Demystifying audio in video capture and live event streaming
As AV folks, we talk about audio encoding and codecs all the time, but what is an audio codec exactly? An audio codec is essentially a device or an algorithm capable of encoding and decoding a digital stream of audio.
In practical terms, the audio pressure waves that are transmitted through the air to our ears are continuous, analog signals. The signals are brought into the digital world by a device called an analog-to-digital converter (ADC) and back out again, for our enjoyment, by a digital-to-analog converter (DAC). The codec is found in between these two functions, and it is here where a number of important options can be adjusted to successfully capture, stream and record quality audio: the codec algorithm, the sample rate, the bit depth and the bit rate.
The three most common audio codecs are: Pulse-Code Modulation (PCM), MP3, and Advanced Audio Coding (AAC). The codec selected determines the compression and quality for recording.
PCM is a codec used in computers, Compact-Discs, digital phones, and the uncommonly used super-audio discs. The source signal for PCM is sampled at regular intervals and each sample represents the amplitude of the analog waveform as a digital value.
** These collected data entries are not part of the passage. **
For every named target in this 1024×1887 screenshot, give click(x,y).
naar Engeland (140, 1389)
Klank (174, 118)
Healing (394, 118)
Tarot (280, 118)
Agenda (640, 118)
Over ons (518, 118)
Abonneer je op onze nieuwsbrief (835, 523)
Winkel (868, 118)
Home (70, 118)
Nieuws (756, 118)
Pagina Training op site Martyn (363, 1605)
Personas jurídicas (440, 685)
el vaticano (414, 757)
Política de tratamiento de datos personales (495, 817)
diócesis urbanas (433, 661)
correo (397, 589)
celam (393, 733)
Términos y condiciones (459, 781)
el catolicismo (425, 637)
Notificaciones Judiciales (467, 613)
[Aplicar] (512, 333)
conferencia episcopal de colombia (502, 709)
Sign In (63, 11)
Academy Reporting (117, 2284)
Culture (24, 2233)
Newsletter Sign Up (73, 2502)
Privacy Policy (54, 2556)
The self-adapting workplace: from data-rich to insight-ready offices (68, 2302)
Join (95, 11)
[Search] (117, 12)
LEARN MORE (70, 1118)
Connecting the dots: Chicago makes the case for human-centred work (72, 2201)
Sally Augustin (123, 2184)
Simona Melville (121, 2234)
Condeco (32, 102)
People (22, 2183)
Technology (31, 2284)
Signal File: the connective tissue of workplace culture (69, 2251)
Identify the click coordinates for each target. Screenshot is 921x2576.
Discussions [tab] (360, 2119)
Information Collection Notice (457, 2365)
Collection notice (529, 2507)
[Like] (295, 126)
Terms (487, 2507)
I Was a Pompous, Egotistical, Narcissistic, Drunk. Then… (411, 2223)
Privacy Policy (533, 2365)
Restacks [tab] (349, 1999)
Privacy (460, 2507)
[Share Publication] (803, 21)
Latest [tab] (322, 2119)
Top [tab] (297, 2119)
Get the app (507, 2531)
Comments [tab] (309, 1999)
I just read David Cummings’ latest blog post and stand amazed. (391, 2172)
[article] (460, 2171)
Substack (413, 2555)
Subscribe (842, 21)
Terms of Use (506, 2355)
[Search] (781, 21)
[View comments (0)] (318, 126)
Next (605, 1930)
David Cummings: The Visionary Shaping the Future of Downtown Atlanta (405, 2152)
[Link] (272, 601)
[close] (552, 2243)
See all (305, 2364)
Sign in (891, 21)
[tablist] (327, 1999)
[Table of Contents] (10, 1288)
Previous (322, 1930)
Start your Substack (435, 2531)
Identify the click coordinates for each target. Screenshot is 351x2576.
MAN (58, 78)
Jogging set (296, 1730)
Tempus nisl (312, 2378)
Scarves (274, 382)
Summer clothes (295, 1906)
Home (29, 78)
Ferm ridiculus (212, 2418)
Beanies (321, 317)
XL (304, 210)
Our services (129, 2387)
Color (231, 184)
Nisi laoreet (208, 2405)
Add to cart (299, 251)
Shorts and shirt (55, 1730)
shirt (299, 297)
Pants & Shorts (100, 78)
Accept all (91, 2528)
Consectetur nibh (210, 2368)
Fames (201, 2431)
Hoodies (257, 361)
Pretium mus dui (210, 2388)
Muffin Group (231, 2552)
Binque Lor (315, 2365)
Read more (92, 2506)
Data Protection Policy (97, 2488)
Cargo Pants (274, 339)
PCM is the most basic form of encoding, and is usually just the raw output from the analog-to-digital conversion process.
Given the right parameters, this digitized waveform can be perfectly reconstructed back to analog at the far end, hence is ‘lossless’. This lossless codec provides high fidelity to the original audio, but unfortunately, it’s not very economical and results in very large files that are not feasible for live streaming. I recommend using PCM when recording digital ISOs for your sources or when you’re doing heavy audio post-production.
Luckily, we have the choice of several other codec algorithms that can compress the digital data (compared to PCM) using some clever observations about how audio waveforms behave. The trade-off is that these algorithms are considered ‘lossy’ since it’s not possible to perfectly reconstruct the original signal, but the results are still good enough so that most people can’t tell the difference.
MP3 is an audio encoding format using a lossy algorithm that compresses the same kind of sampled digital information into a much smaller file. MP3 is the most commonly used codec when referring to consumer audio for music and storage. I recommend only using MP3 for streaming content, because it uses less bandwidth.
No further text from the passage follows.